One thing that further complicates Mt. Hanover is the approach. It seems like the Deeks Lake is the longer, but easier option while the Hat Pass (Brunswick/Hat col) offers a more direct route, although steeper and involves more elevation gain. The two skiers from that Facebook group did it via Magnesia drainage and it literally took me a good while to figure out where exactly they went. Matching their photos with Google Earth and topographic map I eventually figured they must have traversed around the east side of Brunswick Mountain on some very steep terrain but the result was a very creative line – likely the most direct way to access this peak with the least amount of elevation loss/regain. I did not know what exactly to expect on the east side of Brunswick, but with a set of pre-established skin tracks my decision was very easily made, especially considering the amount of trail-breaking required on these days..

Ascent route for Magnesia Peak and Mt. Hanover via Magnesia Meadows

Ascent route for Magnesia Peak and Mt. Hanover via Magnesia Meadows. GPX DL

My alarm went off at 2:50 am and after some quick breakfast I left home. As usual it’s a cruise sailing at this time of a day driving through Vancouver and by 4:30 am I had made to the parking lot at Lions Bay. To my great surprise the lot was full already and I had to park on the side of the street about 100 m down the road. That’s alright but I still can’t believe how busy it got on a Thursday especially given the recent frigid temperature. Head-lamp on and upwards I went the snow became continuous in no time, and another 10 minutes later I strapped the snowshoes on. From there on it’s a simple game of plodding, passing the Brunswick’s turn off (untracked) to the Magnesia Creek spur road. The major set of skin tracks continued up the road towards Mt.

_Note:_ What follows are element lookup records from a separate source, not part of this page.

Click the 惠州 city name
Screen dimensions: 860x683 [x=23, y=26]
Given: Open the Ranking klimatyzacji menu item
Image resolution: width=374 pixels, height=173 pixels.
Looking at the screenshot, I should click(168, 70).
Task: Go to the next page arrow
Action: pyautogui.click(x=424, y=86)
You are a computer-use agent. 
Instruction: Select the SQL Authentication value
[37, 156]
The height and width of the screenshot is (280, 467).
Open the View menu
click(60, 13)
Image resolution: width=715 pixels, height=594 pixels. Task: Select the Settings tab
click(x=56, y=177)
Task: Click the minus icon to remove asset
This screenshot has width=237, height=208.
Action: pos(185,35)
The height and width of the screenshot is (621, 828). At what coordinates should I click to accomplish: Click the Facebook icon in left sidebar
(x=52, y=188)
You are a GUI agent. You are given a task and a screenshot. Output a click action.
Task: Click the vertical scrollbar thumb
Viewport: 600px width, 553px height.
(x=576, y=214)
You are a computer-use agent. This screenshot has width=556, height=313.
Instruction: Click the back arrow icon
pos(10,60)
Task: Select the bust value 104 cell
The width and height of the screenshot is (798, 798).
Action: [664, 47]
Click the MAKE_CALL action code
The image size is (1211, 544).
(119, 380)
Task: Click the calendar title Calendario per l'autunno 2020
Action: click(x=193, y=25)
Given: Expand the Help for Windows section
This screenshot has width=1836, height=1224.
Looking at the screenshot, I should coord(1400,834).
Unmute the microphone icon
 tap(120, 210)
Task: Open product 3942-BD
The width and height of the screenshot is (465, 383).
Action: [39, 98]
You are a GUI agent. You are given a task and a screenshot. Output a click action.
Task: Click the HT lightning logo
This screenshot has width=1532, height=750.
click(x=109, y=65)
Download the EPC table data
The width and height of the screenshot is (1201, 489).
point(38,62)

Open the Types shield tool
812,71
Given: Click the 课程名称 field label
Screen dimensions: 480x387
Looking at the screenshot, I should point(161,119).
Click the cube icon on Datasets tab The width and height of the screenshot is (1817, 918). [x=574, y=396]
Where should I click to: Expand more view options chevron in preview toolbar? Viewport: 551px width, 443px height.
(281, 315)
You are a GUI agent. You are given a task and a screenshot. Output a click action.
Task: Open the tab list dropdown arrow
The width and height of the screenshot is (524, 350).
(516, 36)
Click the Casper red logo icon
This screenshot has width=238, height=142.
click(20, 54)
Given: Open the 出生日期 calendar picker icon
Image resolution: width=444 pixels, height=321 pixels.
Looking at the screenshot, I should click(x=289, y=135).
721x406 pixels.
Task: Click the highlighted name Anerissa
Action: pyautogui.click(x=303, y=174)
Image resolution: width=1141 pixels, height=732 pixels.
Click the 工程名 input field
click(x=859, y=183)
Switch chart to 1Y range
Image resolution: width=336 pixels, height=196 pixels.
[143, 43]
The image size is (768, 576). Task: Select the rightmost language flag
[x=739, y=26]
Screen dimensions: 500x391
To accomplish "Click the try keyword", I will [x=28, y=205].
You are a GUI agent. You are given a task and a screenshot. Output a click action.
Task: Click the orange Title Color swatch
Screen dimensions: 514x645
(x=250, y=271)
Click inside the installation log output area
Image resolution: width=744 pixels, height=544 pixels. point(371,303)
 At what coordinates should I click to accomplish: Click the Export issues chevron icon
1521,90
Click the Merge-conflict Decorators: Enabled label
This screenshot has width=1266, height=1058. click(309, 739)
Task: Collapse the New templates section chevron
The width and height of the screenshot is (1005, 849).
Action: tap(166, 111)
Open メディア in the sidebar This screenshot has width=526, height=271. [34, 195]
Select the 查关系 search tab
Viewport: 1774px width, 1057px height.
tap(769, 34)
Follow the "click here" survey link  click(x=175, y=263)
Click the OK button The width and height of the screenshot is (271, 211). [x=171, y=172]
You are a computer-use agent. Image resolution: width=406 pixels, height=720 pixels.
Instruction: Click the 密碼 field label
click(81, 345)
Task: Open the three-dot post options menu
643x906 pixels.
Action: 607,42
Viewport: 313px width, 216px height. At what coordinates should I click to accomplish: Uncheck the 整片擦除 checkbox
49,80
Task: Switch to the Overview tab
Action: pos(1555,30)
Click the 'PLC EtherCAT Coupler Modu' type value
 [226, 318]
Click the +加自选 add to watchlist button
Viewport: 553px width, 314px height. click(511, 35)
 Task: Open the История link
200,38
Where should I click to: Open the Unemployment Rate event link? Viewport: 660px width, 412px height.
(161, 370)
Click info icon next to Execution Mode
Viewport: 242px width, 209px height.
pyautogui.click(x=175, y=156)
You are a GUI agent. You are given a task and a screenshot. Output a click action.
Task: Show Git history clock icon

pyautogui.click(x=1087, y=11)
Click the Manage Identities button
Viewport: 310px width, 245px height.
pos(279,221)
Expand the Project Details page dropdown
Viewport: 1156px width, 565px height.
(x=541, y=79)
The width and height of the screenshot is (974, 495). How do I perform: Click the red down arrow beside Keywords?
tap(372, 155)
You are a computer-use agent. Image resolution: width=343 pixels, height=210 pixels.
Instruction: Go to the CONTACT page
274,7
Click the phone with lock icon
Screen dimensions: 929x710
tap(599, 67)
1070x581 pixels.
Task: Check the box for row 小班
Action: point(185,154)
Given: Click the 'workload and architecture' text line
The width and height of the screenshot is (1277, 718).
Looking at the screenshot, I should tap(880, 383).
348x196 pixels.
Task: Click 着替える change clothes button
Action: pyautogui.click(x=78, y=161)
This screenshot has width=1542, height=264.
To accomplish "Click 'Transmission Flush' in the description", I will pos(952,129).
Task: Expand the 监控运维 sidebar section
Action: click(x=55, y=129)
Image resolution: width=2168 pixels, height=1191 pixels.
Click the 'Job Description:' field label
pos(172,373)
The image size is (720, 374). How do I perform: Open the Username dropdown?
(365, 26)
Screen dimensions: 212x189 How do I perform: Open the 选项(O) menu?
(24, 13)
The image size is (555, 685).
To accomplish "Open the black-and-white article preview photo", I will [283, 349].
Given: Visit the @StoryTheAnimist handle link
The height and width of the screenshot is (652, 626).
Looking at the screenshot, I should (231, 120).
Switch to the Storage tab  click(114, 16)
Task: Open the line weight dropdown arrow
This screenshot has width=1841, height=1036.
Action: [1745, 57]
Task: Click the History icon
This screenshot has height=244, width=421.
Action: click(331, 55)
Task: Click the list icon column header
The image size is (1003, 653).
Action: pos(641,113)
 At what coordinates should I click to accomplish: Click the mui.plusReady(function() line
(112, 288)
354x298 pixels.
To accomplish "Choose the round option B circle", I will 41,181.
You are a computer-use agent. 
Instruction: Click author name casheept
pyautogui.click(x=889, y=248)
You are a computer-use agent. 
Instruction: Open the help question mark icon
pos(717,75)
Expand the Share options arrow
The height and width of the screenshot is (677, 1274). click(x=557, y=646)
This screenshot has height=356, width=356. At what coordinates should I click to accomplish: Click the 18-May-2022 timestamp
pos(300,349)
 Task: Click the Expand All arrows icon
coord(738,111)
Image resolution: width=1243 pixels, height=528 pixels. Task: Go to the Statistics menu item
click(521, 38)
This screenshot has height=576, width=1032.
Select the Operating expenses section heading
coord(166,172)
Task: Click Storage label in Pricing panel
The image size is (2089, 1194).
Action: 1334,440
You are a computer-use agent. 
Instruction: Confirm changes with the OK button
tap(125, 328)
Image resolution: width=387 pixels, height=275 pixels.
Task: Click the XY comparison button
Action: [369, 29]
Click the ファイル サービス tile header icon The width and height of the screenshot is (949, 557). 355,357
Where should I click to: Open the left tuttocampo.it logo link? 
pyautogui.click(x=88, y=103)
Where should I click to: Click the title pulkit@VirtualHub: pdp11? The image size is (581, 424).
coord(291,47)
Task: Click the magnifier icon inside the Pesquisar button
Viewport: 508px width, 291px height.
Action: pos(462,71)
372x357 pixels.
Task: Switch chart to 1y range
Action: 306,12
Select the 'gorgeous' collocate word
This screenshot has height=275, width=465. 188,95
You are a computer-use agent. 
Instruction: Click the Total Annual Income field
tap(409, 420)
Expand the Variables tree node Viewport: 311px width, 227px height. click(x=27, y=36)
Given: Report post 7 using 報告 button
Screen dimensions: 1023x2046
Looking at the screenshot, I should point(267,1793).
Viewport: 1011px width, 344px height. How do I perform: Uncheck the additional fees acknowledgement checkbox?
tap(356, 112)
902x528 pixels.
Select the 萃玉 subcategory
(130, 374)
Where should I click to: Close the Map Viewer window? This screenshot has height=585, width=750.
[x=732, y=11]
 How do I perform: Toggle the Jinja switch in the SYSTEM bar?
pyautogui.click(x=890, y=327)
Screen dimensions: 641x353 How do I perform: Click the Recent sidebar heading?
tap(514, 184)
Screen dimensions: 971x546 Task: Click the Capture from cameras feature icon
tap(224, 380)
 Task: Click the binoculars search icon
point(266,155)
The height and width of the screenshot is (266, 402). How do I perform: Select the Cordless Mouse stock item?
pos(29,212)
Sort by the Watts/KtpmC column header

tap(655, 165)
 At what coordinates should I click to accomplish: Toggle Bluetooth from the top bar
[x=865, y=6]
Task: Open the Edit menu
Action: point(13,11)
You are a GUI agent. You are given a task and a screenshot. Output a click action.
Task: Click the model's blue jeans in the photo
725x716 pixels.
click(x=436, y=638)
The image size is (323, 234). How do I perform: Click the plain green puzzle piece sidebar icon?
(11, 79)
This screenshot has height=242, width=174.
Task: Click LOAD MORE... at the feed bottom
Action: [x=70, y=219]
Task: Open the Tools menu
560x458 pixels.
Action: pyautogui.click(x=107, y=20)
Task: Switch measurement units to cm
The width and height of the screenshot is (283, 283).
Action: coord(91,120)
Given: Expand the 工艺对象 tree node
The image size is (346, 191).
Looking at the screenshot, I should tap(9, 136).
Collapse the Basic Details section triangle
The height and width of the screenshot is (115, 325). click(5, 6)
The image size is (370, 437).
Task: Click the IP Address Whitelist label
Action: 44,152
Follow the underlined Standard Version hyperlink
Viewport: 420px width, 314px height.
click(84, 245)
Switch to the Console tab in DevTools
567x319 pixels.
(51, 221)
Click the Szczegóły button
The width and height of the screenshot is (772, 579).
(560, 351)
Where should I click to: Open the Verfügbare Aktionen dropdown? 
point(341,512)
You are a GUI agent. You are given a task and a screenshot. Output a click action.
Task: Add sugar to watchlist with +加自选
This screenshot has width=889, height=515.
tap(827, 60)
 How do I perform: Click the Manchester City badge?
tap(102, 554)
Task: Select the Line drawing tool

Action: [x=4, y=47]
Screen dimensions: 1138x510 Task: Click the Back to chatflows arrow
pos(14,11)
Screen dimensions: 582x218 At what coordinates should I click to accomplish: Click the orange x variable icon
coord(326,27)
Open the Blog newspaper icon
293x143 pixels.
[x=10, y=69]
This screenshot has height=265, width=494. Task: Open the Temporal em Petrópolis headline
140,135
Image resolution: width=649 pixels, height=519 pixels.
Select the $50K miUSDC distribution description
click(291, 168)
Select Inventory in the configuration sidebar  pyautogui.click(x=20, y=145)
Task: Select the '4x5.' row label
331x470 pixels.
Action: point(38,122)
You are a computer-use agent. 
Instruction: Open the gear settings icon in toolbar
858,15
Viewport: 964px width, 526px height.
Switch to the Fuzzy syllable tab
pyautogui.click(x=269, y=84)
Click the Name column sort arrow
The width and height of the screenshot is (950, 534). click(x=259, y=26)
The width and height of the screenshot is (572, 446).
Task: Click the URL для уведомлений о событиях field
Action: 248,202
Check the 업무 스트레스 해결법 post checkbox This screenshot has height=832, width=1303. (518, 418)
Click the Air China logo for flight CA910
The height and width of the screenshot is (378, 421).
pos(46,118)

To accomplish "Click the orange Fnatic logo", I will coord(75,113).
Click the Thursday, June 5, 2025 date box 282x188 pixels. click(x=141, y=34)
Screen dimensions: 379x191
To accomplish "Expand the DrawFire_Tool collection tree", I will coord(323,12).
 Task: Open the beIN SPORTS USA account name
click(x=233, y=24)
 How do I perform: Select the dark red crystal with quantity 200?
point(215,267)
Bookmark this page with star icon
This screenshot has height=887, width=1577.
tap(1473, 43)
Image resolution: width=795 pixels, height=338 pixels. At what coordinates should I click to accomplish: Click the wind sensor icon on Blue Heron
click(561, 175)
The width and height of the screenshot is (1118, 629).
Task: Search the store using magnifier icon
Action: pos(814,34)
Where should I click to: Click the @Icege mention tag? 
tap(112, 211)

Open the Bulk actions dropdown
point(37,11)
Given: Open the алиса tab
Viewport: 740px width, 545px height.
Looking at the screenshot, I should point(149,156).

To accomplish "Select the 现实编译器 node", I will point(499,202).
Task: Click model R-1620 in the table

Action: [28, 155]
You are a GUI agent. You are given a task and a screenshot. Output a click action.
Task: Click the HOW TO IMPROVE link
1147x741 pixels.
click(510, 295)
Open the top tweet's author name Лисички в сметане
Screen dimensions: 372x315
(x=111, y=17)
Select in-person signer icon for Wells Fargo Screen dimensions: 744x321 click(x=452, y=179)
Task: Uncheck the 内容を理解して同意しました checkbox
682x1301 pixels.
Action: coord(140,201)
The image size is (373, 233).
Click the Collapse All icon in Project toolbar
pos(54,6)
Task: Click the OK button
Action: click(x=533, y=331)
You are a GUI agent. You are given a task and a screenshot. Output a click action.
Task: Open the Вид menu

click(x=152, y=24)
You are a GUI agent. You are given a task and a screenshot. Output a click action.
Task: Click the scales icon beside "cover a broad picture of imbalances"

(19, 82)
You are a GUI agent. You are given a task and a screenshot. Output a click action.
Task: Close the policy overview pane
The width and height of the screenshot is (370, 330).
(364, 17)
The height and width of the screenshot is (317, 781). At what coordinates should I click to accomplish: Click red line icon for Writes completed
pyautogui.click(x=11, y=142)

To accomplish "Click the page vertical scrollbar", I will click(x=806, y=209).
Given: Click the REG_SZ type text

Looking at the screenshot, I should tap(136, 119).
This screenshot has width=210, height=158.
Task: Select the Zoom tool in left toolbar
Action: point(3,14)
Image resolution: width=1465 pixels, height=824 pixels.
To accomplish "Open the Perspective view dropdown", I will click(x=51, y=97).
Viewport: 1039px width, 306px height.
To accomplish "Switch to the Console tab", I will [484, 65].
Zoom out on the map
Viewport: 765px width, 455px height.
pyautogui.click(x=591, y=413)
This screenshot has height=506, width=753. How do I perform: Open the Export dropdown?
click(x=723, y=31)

Harvey while the spur road only got travelled by those two skiers. That’s a good news as otherwise I’d have to deal with too many distracting tracks.

Once onto the Magnesia Creek spur road I started to sink a bit on top of their skin tracks but overall the trail-breaking effort was minimal. The road was also in a reasonable shape with not-too-many slide alders and that helped a lot on my progress. In less than 2 km the road crossed a large avalanche gully, and shortly after that it ended on a boulder field directly beneath the Mt. Harvey’s North Ramp. The Ramp was looking exciting under the bright moon light but it wasn’t my objective on this day. The section right after the boulder field was the worst with one tricky creek crossing and some moderate bushwhacking, but fairly short lived. After that I followed the skin tracks ascending steeply up the left (north) side of the drainage slowly into the upper draw. The process was tedious but with a good attitude the next thing I was watching an incredible alpenglow panorama from Magnesia Meadows.

Mt. Harvey at dawn

Mt. Harvey at dawn

Alpenglow on the south face of Brunswick Mountain

Alpenglow on the south face of Brunswick Mountain

Alpenglow on Mt. Elphinstone just across the Howe Sound

Alpenglow on Mt. Elphinstone just across the Howe Sound

The set of skin tracks led me to the south side of the unofficially named “Magnesia Peak” and just as I wondered why their descent tracks disappeared I checked my GPS and realized this mistake. No big problem as now I just had to traverse up and over “Magnesia Peak”. The skiers didn’t bother with this little summit but as a peak-bagger there’s no way I could leave it behind since I was that close. The morning was gorgeous especially looking back towards the Lions and I was very glad to have done this side detour. Now dropping steeply down to Magnesia/Brunswick col the next thing I had to face the unknown – the east side of Brunswick Mountain.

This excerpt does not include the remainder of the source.